LOL, drink lees coffee, ulrik...drink less coffee


----------



## Carlo (Oct 18, 2001)

Maybe they want to announce a new technology or something.. Like g5

Or maybe its a company announcement like they just brought out someone out or found out how to get the other 95% market share.

What other new technologies are floating around, Airport 2, Firewire 2, USb 2, G5... 

I'ts probably something really simple and we are just getting carried away making a wish list.


----------



## CaptainFoo (Oct 18, 2001)

To make the 'digital hub' really work, I think what you need is a simple way to connect your Mac with your existing stereo and TV. With such a device you could enjoy your dvd:s and mp3:s full quality. A remote control, would be great for it too...
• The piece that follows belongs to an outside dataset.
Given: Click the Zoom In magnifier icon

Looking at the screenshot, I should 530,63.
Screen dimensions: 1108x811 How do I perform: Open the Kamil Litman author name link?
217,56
I would love to plug that in between my TV, stereo and iBook...


----------



## AdmiralAK (Oct 18, 2001)

All you need is a A/V mac with RCA & S-video ins and outputs


----------



## themacko (Oct 18, 2001)

Everyone's thinking this is giong to be bigger than it actually is.  Don't get me wrong, I'm sure it will be cool .. but it's not going to be anything like a PDA/tablet device.  Here's what we know:

supposed to be some kind of a 'digital hub'
it's a collaboration between the iTunes & Quicktime dev teams and another self-contained team.
it is the first of several Digital Hub devices
Apple said it was going to be 'affordable'

Now that leaves much to be desired, but I think we can rule out Airport 2, a PDA/tablet, and the new Cube.  I think the ideas of it being some streaming music playing device that works with Airport is closer to the ball .. but as everyother idea in this thread, thats just my shallow opinion.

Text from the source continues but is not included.